• Goal of the exercise: Please copy, character for character, each line from the beginning of the listing to the line containing "You are a computer-use agent. Screen", including both.

• Records provided:
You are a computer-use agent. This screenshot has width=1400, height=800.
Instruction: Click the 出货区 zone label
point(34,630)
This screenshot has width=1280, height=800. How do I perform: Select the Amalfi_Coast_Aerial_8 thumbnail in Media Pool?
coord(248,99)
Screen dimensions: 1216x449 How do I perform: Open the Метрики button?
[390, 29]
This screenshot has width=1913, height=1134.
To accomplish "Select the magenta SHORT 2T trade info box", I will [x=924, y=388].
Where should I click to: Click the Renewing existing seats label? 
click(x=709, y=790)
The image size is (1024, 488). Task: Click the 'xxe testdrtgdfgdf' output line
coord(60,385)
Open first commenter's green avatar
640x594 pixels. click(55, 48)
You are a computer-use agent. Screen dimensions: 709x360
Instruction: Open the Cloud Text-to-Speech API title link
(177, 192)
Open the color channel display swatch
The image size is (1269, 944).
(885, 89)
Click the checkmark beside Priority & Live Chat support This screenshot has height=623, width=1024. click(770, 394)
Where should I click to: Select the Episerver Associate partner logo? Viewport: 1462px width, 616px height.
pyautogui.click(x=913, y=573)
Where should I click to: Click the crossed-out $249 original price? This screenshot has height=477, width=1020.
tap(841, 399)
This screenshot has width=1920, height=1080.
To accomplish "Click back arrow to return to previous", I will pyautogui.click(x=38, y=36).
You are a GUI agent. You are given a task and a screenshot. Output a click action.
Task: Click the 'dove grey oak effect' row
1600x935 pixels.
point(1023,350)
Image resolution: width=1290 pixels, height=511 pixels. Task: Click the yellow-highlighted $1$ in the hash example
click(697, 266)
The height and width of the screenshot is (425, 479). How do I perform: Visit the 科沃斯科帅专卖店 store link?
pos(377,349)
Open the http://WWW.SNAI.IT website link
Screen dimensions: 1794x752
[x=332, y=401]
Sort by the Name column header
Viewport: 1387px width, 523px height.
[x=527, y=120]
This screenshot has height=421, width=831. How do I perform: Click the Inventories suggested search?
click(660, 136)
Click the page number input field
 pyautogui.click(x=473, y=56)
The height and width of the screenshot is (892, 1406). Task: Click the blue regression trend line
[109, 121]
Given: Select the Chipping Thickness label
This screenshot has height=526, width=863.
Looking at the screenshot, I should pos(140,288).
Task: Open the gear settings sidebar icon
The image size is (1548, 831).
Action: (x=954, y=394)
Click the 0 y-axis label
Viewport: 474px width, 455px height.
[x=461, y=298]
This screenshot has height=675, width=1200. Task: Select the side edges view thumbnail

• Exercise result:
You are a computer-use agent. This screenshot has width=1400, height=800.
Instruction: Click the 出货区 zone label
point(34,630)
This screenshot has width=1280, height=800. How do I perform: Select the Amalfi_Coast_Aerial_8 thumbnail in Media Pool?
coord(248,99)
Screen dimensions: 1216x449 How do I perform: Open the Метрики button?
[390, 29]
This screenshot has width=1913, height=1134.
To accomplish "Select the magenta SHORT 2T trade info box", I will [x=924, y=388].
Where should I click to: Click the Renewing existing seats label? 
click(x=709, y=790)
The image size is (1024, 488). Task: Click the 'xxe testdrtgdfgdf' output line
coord(60,385)
Open first commenter's green avatar
640x594 pixels. click(55, 48)
You are a computer-use agent. Screen dimensions: 709x360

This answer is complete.